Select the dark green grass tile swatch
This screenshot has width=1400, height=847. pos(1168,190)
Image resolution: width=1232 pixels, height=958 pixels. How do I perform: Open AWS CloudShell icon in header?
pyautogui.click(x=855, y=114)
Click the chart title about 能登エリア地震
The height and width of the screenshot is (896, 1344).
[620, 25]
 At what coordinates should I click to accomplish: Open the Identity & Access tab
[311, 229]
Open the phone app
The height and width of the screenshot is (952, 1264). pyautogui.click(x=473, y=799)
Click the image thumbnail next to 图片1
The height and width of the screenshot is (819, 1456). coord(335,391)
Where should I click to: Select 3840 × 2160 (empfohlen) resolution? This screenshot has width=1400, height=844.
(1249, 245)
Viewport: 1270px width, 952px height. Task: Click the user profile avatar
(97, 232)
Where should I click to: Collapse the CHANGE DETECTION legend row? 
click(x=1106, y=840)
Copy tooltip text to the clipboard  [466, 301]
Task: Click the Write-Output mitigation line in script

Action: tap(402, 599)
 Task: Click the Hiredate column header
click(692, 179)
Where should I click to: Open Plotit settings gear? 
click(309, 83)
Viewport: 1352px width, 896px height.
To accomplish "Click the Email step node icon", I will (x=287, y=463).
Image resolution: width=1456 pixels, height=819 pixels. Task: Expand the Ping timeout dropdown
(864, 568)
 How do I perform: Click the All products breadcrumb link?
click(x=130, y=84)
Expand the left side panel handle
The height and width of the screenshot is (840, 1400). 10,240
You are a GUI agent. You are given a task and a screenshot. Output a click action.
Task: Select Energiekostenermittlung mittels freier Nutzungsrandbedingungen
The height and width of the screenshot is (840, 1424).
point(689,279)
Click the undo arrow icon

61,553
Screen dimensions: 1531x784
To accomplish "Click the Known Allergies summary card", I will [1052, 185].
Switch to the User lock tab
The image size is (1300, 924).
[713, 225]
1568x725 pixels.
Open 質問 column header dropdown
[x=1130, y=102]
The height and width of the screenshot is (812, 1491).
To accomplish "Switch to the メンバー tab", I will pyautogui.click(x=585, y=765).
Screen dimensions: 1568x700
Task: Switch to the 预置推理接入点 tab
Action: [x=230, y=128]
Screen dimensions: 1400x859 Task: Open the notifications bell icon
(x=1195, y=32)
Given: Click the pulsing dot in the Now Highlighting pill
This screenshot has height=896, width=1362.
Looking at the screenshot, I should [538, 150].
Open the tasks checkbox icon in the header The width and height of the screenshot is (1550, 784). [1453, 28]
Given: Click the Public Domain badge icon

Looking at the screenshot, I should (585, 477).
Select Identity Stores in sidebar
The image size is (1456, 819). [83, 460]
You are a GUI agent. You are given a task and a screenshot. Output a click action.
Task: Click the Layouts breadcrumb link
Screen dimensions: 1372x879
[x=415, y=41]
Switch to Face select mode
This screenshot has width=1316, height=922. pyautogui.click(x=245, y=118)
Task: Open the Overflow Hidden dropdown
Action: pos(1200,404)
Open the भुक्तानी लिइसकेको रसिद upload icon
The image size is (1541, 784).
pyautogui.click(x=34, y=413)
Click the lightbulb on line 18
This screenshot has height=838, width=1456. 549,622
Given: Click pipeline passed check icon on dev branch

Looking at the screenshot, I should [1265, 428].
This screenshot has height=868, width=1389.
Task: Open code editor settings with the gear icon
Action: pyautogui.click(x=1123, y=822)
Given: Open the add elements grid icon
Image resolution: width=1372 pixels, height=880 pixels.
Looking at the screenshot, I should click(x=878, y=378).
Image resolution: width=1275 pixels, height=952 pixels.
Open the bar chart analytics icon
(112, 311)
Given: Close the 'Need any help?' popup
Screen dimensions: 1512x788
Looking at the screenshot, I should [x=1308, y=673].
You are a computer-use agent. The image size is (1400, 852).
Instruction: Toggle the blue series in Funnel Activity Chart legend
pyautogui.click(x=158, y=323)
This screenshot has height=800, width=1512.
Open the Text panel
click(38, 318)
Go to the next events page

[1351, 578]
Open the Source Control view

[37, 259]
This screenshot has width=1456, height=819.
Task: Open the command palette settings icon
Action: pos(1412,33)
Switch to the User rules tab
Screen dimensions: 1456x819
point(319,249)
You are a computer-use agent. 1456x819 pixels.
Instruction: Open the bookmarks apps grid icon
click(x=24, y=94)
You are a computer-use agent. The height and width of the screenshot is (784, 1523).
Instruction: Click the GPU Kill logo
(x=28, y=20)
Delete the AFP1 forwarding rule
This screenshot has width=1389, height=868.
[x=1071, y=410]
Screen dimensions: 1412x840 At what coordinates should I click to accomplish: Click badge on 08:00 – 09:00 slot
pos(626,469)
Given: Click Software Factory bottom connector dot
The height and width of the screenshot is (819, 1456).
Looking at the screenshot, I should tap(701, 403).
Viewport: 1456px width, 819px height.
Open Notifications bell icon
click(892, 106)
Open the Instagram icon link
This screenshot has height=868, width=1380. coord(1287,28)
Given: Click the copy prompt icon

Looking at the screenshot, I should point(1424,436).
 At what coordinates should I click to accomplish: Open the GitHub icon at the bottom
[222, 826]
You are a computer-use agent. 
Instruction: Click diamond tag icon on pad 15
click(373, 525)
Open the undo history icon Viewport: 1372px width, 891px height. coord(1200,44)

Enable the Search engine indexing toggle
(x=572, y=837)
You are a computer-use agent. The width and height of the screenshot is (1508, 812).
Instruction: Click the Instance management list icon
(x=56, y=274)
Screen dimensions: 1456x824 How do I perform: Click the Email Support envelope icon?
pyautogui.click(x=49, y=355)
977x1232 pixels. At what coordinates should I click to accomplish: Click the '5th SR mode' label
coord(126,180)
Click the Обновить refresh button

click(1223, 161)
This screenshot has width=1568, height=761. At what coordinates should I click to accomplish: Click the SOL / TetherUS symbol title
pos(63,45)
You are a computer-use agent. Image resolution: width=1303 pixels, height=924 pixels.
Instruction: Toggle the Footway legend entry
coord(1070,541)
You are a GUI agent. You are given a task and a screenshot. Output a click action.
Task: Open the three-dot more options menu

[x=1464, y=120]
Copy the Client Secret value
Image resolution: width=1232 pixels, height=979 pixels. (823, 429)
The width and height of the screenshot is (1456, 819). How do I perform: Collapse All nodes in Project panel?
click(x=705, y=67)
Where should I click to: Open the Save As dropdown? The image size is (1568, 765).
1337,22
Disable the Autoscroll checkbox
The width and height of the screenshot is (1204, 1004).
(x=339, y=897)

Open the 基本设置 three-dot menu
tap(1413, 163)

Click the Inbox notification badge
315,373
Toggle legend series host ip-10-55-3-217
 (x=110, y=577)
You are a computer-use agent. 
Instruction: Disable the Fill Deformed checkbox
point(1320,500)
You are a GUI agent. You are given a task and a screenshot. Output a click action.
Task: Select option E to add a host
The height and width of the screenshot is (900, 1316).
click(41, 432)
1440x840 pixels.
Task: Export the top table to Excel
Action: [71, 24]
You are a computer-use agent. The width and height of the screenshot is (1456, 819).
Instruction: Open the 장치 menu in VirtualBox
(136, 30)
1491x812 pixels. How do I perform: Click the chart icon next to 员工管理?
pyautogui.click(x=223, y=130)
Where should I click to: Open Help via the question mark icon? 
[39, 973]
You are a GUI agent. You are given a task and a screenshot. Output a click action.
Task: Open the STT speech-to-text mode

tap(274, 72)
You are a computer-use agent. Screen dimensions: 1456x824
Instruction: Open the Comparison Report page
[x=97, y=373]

* [ACTION ITEM] Each line above must be retyped exactly in the response.

* [ANSWER FOR THE TASK]
Select the dark green grass tile swatch
This screenshot has width=1400, height=847. pos(1168,190)
Image resolution: width=1232 pixels, height=958 pixels. How do I perform: Open AWS CloudShell icon in header?
pyautogui.click(x=855, y=114)
Click the chart title about 能登エリア地震
The height and width of the screenshot is (896, 1344).
[620, 25]
 At what coordinates should I click to accomplish: Open the Identity & Access tab
[311, 229]
Open the phone app
The height and width of the screenshot is (952, 1264). pyautogui.click(x=473, y=799)
Click the image thumbnail next to 图片1
The height and width of the screenshot is (819, 1456). coord(335,391)
Where should I click to: Select 3840 × 2160 (empfohlen) resolution? This screenshot has width=1400, height=844.
(1249, 245)
Viewport: 1270px width, 952px height. Task: Click the user profile avatar
(97, 232)
Where should I click to: Collapse the CHANGE DETECTION legend row? 
click(x=1106, y=840)
Copy tooltip text to the clipboard  [466, 301]
Task: Click the Write-Output mitigation line in script

Action: tap(402, 599)
 Task: Click the Hiredate column header
click(692, 179)
Where should I click to: Open Plotit settings gear? 
click(309, 83)
Viewport: 1352px width, 896px height.
To accomplish "Click the Email step node icon", I will (x=287, y=463).
Image resolution: width=1456 pixels, height=819 pixels. Task: Expand the Ping timeout dropdown
(864, 568)
 How do I perform: Click the All products breadcrumb link?
click(x=130, y=84)
Expand the left side panel handle
The height and width of the screenshot is (840, 1400). 10,240
You are a GUI agent. You are given a task and a screenshot. Output a click action.
Task: Select Energiekostenermittlung mittels freier Nutzungsrandbedingungen
The height and width of the screenshot is (840, 1424).
point(689,279)
Click the undo arrow icon

61,553
Screen dimensions: 1531x784
To accomplish "Click the Known Allergies summary card", I will [1052, 185].
Switch to the User lock tab
The image size is (1300, 924).
[713, 225]
1568x725 pixels.
Open 質問 column header dropdown
[x=1130, y=102]
The height and width of the screenshot is (812, 1491).
To accomplish "Switch to the メンバー tab", I will pyautogui.click(x=585, y=765).
Screen dimensions: 1568x700
Task: Switch to the 预置推理接入点 tab
Action: [x=230, y=128]
Screen dimensions: 1400x859 Task: Open the notifications bell icon
(x=1195, y=32)
Given: Click the pulsing dot in the Now Highlighting pill
This screenshot has height=896, width=1362.
Looking at the screenshot, I should [538, 150].
Open the tasks checkbox icon in the header The width and height of the screenshot is (1550, 784). [1453, 28]
Given: Click the Public Domain badge icon

Looking at the screenshot, I should (585, 477).
Select Identity Stores in sidebar
The image size is (1456, 819). [83, 460]
You are a GUI agent. You are given a task and a screenshot. Output a click action.
Task: Click the Layouts breadcrumb link
Screen dimensions: 1372x879
[x=415, y=41]
Switch to Face select mode
This screenshot has width=1316, height=922. pyautogui.click(x=245, y=118)
Task: Open the Overflow Hidden dropdown
Action: pos(1200,404)
Open the भुक्तानी लिइसकेको रसिद upload icon
The image size is (1541, 784).
pyautogui.click(x=34, y=413)
Click the lightbulb on line 18
This screenshot has height=838, width=1456. 549,622
Given: Click pipeline passed check icon on dev branch

Looking at the screenshot, I should [1265, 428].
This screenshot has height=868, width=1389.
Task: Open code editor settings with the gear icon
Action: pyautogui.click(x=1123, y=822)
Given: Open the add elements grid icon
Image resolution: width=1372 pixels, height=880 pixels.
Looking at the screenshot, I should click(x=878, y=378).
Image resolution: width=1275 pixels, height=952 pixels.
Open the bar chart analytics icon
(112, 311)
Given: Close the 'Need any help?' popup
Screen dimensions: 1512x788
Looking at the screenshot, I should [x=1308, y=673].
You are a computer-use agent. The image size is (1400, 852).
Instruction: Toggle the blue series in Funnel Activity Chart legend
pyautogui.click(x=158, y=323)
This screenshot has height=800, width=1512.
Open the Text panel
click(38, 318)
Go to the next events page

[1351, 578]
Open the Source Control view

[37, 259]
This screenshot has width=1456, height=819.
Task: Open the command palette settings icon
Action: pos(1412,33)
Switch to the User rules tab
Screen dimensions: 1456x819
point(319,249)
You are a computer-use agent. 1456x819 pixels.
Instruction: Open the bookmarks apps grid icon
click(x=24, y=94)
You are a computer-use agent. The height and width of the screenshot is (784, 1523).
Instruction: Click the GPU Kill logo
(x=28, y=20)
Delete the AFP1 forwarding rule
This screenshot has width=1389, height=868.
[x=1071, y=410]
Screen dimensions: 1412x840 At what coordinates should I click to accomplish: Click badge on 08:00 – 09:00 slot
pos(626,469)
Given: Click Software Factory bottom connector dot
The height and width of the screenshot is (819, 1456).
Looking at the screenshot, I should tap(701, 403).
Viewport: 1456px width, 819px height.
Open Notifications bell icon
click(892, 106)
Open the Instagram icon link
This screenshot has height=868, width=1380. coord(1287,28)
Given: Click the copy prompt icon

Looking at the screenshot, I should point(1424,436).
 At what coordinates should I click to accomplish: Open the GitHub icon at the bottom
[222, 826]
You are a computer-use agent. 
Instruction: Click diamond tag icon on pad 15
click(373, 525)
Open the undo history icon Viewport: 1372px width, 891px height. coord(1200,44)

Enable the Search engine indexing toggle
(x=572, y=837)
You are a computer-use agent. The width and height of the screenshot is (1508, 812).
Instruction: Click the Instance management list icon
(x=56, y=274)
Screen dimensions: 1456x824 How do I perform: Click the Email Support envelope icon?
pyautogui.click(x=49, y=355)
977x1232 pixels. At what coordinates should I click to accomplish: Click the '5th SR mode' label
coord(126,180)
Click the Обновить refresh button

click(1223, 161)
This screenshot has width=1568, height=761. At what coordinates should I click to accomplish: Click the SOL / TetherUS symbol title
pos(63,45)
You are a computer-use agent. Image resolution: width=1303 pixels, height=924 pixels.
Instruction: Toggle the Footway legend entry
coord(1070,541)
You are a GUI agent. You are given a task and a screenshot. Output a click action.
Task: Open the three-dot more options menu

[x=1464, y=120]
Copy the Client Secret value
Image resolution: width=1232 pixels, height=979 pixels. (823, 429)
The width and height of the screenshot is (1456, 819). How do I perform: Collapse All nodes in Project panel?
click(x=705, y=67)
Where should I click to: Open the Save As dropdown? The image size is (1568, 765).
1337,22
Disable the Autoscroll checkbox
The width and height of the screenshot is (1204, 1004).
(x=339, y=897)

Open the 基本设置 three-dot menu
tap(1413, 163)

Click the Inbox notification badge
315,373
Toggle legend series host ip-10-55-3-217
 (x=110, y=577)
You are a computer-use agent. 
Instruction: Disable the Fill Deformed checkbox
point(1320,500)
You are a GUI agent. You are given a task and a screenshot. Output a click action.
Task: Select option E to add a host
The height and width of the screenshot is (900, 1316).
click(41, 432)
1440x840 pixels.
Task: Export the top table to Excel
Action: [71, 24]
You are a computer-use agent. The width and height of the screenshot is (1456, 819).
Instruction: Open the 장치 menu in VirtualBox
(136, 30)
1491x812 pixels. How do I perform: Click the chart icon next to 员工管理?
pyautogui.click(x=223, y=130)
Where should I click to: Open Help via the question mark icon? 
[39, 973]
You are a GUI agent. You are given a task and a screenshot. Output a click action.
Task: Open the STT speech-to-text mode

tap(274, 72)
You are a computer-use agent. Screen dimensions: 1456x824
Instruction: Open the Comparison Report page
[x=97, y=373]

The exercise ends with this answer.